Supplied records:
=-=-=-=-=

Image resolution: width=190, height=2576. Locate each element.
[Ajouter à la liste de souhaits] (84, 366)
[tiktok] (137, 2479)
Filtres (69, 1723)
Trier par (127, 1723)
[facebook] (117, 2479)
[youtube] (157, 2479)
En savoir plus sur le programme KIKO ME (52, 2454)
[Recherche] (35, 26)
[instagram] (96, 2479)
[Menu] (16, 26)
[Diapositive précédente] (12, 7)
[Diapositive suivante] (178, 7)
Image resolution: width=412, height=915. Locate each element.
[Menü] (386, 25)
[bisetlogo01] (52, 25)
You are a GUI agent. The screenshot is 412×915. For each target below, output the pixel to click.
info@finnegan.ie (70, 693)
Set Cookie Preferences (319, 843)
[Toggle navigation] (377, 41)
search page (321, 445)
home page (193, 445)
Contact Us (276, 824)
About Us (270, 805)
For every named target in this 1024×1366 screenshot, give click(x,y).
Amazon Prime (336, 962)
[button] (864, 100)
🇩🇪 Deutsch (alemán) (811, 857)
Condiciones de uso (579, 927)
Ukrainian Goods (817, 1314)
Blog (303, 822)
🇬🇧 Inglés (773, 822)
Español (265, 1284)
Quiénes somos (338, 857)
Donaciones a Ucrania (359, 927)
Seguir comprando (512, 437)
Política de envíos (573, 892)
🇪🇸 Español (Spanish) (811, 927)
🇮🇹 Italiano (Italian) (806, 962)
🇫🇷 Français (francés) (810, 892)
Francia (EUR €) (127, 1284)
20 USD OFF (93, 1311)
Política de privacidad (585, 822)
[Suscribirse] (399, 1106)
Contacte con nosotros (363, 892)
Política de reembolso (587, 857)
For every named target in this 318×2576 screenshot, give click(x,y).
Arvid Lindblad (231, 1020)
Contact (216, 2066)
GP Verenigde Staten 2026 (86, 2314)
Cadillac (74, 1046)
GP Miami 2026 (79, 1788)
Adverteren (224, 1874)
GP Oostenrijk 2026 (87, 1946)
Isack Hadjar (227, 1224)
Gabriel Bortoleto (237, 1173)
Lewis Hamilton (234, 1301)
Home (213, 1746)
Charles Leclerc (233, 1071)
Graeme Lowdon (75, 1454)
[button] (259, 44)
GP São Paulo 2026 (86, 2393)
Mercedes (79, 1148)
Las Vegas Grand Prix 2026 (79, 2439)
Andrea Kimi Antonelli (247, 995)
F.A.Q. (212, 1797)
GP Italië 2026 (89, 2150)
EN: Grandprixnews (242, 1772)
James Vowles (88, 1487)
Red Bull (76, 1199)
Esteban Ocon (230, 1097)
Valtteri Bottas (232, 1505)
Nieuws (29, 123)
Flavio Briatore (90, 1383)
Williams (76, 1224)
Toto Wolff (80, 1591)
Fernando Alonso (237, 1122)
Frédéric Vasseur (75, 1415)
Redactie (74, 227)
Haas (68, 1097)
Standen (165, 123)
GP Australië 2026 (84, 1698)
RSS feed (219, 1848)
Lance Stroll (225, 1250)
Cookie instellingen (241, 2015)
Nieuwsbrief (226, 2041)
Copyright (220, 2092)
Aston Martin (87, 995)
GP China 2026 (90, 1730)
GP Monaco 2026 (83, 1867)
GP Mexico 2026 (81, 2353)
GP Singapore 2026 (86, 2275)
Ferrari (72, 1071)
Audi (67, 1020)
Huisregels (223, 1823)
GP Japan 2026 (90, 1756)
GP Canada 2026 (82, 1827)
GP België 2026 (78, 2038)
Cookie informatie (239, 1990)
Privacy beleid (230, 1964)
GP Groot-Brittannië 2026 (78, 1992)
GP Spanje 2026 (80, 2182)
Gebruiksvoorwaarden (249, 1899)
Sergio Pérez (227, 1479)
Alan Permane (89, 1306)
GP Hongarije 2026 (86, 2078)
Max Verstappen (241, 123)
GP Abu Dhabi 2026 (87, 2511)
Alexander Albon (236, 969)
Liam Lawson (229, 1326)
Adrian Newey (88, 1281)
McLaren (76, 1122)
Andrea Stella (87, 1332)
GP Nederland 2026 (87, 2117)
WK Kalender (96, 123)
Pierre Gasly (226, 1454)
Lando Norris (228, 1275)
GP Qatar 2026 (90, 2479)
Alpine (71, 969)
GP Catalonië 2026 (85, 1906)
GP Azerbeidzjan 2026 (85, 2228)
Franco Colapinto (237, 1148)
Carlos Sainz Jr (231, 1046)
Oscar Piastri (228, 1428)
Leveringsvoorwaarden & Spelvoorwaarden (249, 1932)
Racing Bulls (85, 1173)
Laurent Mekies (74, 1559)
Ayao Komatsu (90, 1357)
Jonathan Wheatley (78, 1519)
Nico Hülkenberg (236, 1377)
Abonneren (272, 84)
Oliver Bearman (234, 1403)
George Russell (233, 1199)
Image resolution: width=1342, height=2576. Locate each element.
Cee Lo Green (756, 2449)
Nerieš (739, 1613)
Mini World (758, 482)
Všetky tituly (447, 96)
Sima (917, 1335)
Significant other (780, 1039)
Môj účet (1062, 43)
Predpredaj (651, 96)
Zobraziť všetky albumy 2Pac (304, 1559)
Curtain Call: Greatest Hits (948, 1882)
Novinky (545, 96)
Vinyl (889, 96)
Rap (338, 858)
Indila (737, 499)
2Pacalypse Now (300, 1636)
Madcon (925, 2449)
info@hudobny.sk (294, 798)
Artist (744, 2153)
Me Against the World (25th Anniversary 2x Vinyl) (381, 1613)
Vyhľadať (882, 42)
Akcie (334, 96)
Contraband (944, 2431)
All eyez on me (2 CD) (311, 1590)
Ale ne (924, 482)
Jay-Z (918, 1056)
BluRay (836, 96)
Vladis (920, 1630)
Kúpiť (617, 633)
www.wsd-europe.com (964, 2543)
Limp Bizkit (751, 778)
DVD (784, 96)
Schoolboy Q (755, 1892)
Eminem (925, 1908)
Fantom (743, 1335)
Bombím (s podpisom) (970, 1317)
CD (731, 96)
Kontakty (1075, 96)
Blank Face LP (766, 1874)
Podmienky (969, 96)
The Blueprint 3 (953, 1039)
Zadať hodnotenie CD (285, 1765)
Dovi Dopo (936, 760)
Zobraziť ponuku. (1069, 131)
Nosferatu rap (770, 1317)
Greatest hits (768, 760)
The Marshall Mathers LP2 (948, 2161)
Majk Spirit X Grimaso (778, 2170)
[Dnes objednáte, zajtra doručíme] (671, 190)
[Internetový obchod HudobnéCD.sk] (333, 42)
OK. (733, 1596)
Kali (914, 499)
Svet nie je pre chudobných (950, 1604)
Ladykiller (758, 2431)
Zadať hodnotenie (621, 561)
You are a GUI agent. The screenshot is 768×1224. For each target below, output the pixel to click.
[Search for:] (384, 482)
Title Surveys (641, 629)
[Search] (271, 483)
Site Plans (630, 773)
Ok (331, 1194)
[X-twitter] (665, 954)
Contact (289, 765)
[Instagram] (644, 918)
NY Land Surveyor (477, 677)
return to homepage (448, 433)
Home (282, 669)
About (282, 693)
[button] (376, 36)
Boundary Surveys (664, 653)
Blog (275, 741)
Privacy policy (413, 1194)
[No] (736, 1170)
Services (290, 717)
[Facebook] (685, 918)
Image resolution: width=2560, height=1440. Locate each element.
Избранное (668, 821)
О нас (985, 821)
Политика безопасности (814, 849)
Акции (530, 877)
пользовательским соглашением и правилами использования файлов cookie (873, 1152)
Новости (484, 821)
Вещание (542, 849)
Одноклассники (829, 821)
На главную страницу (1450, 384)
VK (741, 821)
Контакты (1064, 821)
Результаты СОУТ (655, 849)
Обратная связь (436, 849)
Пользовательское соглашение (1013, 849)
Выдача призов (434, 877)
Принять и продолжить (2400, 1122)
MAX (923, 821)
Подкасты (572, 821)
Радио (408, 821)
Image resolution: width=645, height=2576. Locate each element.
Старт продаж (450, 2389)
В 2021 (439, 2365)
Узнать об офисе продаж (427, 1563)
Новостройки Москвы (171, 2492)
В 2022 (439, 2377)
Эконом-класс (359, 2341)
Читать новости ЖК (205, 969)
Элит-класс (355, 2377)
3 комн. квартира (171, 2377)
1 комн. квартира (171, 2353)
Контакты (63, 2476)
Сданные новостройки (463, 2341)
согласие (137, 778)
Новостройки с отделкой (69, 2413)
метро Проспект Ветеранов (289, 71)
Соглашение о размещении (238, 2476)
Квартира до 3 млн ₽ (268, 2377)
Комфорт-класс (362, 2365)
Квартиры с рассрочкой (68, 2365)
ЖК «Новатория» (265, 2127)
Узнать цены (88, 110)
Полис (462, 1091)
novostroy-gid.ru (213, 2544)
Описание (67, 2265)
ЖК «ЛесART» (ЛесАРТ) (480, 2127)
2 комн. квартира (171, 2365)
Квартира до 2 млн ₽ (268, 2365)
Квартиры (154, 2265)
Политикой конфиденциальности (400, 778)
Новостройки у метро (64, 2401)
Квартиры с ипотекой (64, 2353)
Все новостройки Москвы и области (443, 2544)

=-=-=-=-=

Task item:
Give the exact lines, and only those, from the line containing "Audi (67, 1020)" through the line containing "BluRay (836, 96)" in the entries above.

Output of the task:
Audi (67, 1020)
Huisregels (223, 1823)
GP Japan 2026 (90, 1756)
GP Canada 2026 (82, 1827)
GP België 2026 (78, 2038)
Cookie informatie (239, 1990)
Privacy beleid (230, 1964)
GP Groot-Brittannië 2026 (78, 1992)
GP Spanje 2026 (80, 2182)
Gebruiksvoorwaarden (249, 1899)
Sergio Pérez (227, 1479)
Alan Permane (89, 1306)
GP Hongarije 2026 (86, 2078)
Max Verstappen (241, 123)
GP Abu Dhabi 2026 (87, 2511)
Alexander Albon (236, 969)
Liam Lawson (229, 1326)
Adrian Newey (88, 1281)
McLaren (76, 1122)
Andrea Stella (87, 1332)
GP Nederland 2026 (87, 2117)
WK Kalender (96, 123)
Pierre Gasly (226, 1454)
Lando Norris (228, 1275)
GP Qatar 2026 (90, 2479)
Alpine (71, 969)
GP Catalonië 2026 (85, 1906)
GP Azerbeidzjan 2026 (85, 2228)
Franco Colapinto (237, 1148)
Carlos Sainz Jr (231, 1046)
Oscar Piastri (228, 1428)
Leveringsvoorwaarden & Spelvoorwaarden (249, 1932)
Racing Bulls (85, 1173)
Laurent Mekies (74, 1559)
Ayao Komatsu (90, 1357)
Jonathan Wheatley (78, 1519)
Nico Hülkenberg (236, 1377)
Abonneren (272, 84)
Oliver Bearman (234, 1403)
George Russell (233, 1199)
Image resolution: width=1342, height=2576. Locate each element.
Cee Lo Green (756, 2449)
Nerieš (739, 1613)
Mini World (758, 482)
Všetky tituly (447, 96)
Sima (917, 1335)
Significant other (780, 1039)
Môj účet (1062, 43)
Predpredaj (651, 96)
Zobraziť všetky albumy 2Pac (304, 1559)
Curtain Call: Greatest Hits (948, 1882)
Novinky (545, 96)
Vinyl (889, 96)
Rap (338, 858)
Indila (737, 499)
2Pacalypse Now (300, 1636)
Madcon (925, 2449)
info@hudobny.sk (294, 798)
Artist (744, 2153)
Me Against the World (25th Anniversary 2x Vinyl) (381, 1613)
Vyhľadať (882, 42)
Akcie (334, 96)
Contraband (944, 2431)
All eyez on me (2 CD) (311, 1590)
Ale ne (924, 482)
Jay-Z (918, 1056)
BluRay (836, 96)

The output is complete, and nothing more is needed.